I would like to know how to benchmark a php/mysql site.

We have a web app almost completed and ready to go live, we know how many people are going to be using it in a years time but have absolutely no idea how much bandwidth the average user takes, to how much time they burn up on the database etc. We need to determine the correct servers to purchase.

Is there something server side linux that can monitor these statistics per user? So that we can then take this data and extrapolate it?

If I am going about this completely wrong please let me know but I believe that this is a frequent activity for new web apps.

EDIT: I may have asked for the incorrect information. We can see how long the database queries take and how long it takes to load the page but have no idea what load is placed on the server. The question I am asking is can we handle 100 users at once on average...1000? What type of server requirements are needed to hit 1M users. Etc.

Thanks for your help.

A: 

I dont have any experience with benchmarking tools but in some cases I create a simple table with the fields id, ipaddress, parsetime, queries. Just insert a new row each time a page refreshes or gets called (in ajax situations). Then analyze the data collected in a week/month/quarter/year. Its not your preferred situation but a simple way to get some statistics on short notice.

Some results on PHP benchmarks: http://www.google.nl/search?hl=nl&source=hp&q=php+bencmark&meta=&aq=f&oq=

Ben Fransen
Yeah I guess I'm looking for something more 'outside' of the app to track what its doing.
I've updates my answer and provided a link, hope it's something that helps you further.
Ben Fransen
Why do have a downvote? Could the one giving it explain whats wrong with this answer?
Ben Fransen
+1  A: 

Unless you are using a heavyweight framework or something like that, the DB queries are likely to be the slowest part of your app.

What I do for monitoring is measure execution time for every query in my DB abstraction object. Then, for every query that takes longer than X milliseconds (fill in your own X), I write a line to my query log file that identifies the PHP script file and line number on which the query appeared (use debug_backtrace() to find that information) together with other relevant context data (e.g. user identity, date-time etc.).

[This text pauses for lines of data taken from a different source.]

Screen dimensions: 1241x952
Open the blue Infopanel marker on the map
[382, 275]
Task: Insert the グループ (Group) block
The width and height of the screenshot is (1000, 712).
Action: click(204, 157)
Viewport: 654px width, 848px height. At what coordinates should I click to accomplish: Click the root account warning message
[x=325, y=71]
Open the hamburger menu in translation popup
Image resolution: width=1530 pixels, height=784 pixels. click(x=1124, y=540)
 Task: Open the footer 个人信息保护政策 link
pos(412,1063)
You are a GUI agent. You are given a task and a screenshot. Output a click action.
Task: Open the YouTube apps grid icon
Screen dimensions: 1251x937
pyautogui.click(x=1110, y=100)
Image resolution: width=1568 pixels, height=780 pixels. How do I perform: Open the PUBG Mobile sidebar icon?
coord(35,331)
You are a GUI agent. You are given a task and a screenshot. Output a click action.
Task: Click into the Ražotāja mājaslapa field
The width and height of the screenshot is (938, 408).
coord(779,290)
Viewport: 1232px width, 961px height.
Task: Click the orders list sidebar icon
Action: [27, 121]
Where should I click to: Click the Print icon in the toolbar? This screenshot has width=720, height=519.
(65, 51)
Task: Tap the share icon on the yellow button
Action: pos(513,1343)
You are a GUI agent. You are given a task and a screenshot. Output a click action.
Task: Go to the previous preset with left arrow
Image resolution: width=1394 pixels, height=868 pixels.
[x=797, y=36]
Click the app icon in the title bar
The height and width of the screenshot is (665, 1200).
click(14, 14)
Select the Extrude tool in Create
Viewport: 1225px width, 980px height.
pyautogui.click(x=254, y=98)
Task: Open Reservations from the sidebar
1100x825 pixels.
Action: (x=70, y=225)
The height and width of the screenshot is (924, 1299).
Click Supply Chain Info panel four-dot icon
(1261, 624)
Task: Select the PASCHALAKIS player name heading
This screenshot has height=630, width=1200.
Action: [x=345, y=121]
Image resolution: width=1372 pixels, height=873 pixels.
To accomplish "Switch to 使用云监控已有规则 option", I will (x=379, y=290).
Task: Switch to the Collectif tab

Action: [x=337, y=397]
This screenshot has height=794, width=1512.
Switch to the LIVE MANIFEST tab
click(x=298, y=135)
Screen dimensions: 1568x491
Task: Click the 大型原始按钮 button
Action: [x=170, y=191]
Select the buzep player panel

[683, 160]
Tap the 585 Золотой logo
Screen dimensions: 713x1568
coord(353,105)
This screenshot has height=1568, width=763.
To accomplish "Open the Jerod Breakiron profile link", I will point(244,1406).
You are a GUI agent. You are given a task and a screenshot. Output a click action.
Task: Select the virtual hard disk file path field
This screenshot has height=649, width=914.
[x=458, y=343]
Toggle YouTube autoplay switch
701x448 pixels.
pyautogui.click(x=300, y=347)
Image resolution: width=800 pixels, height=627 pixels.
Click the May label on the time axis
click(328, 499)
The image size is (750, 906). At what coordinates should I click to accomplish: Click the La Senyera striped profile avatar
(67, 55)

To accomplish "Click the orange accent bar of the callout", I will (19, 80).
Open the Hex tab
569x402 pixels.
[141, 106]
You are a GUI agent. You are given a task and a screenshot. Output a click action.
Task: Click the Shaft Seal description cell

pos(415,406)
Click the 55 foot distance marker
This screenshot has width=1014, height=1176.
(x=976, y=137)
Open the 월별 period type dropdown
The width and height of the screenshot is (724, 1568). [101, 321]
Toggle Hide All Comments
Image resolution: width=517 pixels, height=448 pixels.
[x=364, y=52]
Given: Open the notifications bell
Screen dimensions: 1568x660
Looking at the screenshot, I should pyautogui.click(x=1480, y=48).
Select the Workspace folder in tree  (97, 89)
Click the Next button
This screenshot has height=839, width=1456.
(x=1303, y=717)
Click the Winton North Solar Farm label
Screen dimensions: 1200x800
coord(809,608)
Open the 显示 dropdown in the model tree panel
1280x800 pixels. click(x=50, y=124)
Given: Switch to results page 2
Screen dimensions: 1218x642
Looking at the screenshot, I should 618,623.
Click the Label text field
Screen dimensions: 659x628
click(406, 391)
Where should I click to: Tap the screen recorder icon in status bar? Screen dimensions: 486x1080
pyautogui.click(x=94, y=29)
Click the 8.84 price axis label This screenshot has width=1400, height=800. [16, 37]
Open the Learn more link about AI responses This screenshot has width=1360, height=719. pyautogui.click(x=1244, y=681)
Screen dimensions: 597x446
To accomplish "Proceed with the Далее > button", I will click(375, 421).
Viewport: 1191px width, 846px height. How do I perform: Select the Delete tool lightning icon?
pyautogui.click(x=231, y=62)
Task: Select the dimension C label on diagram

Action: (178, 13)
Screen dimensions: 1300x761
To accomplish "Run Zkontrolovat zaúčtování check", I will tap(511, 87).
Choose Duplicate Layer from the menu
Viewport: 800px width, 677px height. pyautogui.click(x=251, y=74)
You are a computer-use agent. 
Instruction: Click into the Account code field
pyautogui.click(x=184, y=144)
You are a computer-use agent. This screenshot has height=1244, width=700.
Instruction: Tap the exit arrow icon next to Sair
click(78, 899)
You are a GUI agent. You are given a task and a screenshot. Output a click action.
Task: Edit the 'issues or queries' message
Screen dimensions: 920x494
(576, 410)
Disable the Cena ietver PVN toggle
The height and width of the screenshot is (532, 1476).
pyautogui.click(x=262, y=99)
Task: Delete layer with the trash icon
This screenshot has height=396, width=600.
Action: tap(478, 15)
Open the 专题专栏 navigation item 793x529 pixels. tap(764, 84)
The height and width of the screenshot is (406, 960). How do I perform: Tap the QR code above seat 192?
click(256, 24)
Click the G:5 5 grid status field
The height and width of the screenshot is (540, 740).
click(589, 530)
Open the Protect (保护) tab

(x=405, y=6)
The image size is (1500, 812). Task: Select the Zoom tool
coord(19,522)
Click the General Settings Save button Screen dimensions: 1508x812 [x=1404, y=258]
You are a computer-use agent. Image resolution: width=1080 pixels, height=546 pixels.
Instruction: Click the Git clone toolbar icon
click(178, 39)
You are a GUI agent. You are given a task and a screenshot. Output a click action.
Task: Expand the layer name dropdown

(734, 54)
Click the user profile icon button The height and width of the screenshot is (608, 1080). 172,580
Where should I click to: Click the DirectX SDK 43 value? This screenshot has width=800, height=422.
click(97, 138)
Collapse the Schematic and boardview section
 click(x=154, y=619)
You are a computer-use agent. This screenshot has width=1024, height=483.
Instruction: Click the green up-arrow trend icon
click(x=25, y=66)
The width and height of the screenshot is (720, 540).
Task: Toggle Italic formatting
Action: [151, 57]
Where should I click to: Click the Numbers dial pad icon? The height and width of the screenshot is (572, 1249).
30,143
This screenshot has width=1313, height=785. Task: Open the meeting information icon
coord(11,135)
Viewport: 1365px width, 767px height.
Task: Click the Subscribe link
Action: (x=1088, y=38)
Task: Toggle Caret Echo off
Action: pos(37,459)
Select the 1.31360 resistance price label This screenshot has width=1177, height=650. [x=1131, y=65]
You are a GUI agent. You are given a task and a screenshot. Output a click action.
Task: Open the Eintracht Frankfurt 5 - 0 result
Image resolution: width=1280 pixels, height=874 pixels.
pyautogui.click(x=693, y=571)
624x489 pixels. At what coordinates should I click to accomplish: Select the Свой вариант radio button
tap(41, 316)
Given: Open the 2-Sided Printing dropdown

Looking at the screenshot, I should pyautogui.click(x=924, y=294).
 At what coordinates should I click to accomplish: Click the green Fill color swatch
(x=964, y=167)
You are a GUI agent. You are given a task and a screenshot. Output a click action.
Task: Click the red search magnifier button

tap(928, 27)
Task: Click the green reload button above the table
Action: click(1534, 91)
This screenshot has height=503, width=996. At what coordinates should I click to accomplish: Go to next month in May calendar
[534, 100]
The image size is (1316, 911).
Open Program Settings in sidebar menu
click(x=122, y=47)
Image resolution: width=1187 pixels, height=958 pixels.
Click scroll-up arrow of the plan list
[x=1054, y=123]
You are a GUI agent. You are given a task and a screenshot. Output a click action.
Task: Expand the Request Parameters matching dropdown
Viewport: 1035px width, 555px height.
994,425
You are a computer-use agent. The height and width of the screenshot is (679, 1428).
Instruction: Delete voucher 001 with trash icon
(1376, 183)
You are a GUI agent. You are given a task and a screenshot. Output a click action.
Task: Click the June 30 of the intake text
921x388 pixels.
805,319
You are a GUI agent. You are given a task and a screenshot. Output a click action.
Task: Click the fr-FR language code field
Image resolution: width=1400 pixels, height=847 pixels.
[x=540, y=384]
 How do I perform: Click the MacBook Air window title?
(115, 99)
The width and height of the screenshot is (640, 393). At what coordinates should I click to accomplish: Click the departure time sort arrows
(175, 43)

This log file can be statistically analyzed later for various info.

For example, you can find which of your queries are taking the greatest total time (relevant to server load). Or which are the slowest (relevant to user experience). Or which user is loading the system most (possibly abuse or robots).

I also plot Pareto charts to identify where best to spend my query optimization efforts.

fsb
Nice answer! I'm gonna implement that for some larger projects I'm working on!
Ben Fransen
Could you briefly explain how you use a Pareto chart to identify where time is best spent?
http://en.wikipedia.org/wiki/Pareto_chartMake a list of the total and average query time for each of your queries and sort the list by one or the other metric. Plot the chart as described in the Wikipedia link to visualize how much of your time is spent in the slowest N queries and which queries they are. Start optimization work at the top of the list.
fsb
+1  A: 

Most importanly, you need to define what you want the performance to be: You can always find areas to optimize. However, improving the response time from 750ms to 650ms may not be worth the time.

As fsb said, your bottlenecks will probably be your database queries. However, I would also stipulate that your bottlenecks are not always (or even likely) where you think they are. I would suggest reading this first, and do a global test of your site.

If it is your application, use xdebug to profile your PHP code. Then use WinCacheGrind or KCacheGrind to analyze the output. This may surprise you.

To address database issues, it is pretty database specific. For MySQL, I turn on the slow query log, log queries not using indices, enable query logging, and use toolkits like Maatkit to analyze the queries and find the bottlenecks.

Mike Crowe
+1  A: 

You can use ApacheBench tool (ab, usually a part of apache web-server package) for stress-testing(1k requests with 10 clients = ab -c 10 -n 1000 http://url) of script, that you suspect could be slow enough. It will show you the distribution of response times (in 90% cases request processed in less than 200msec).

Than you can also grab SQL-queries executed by that particular script and do "explain plan" for them to get a rough idea how will it degrade when there will be 10-100-10mln times more records in tables.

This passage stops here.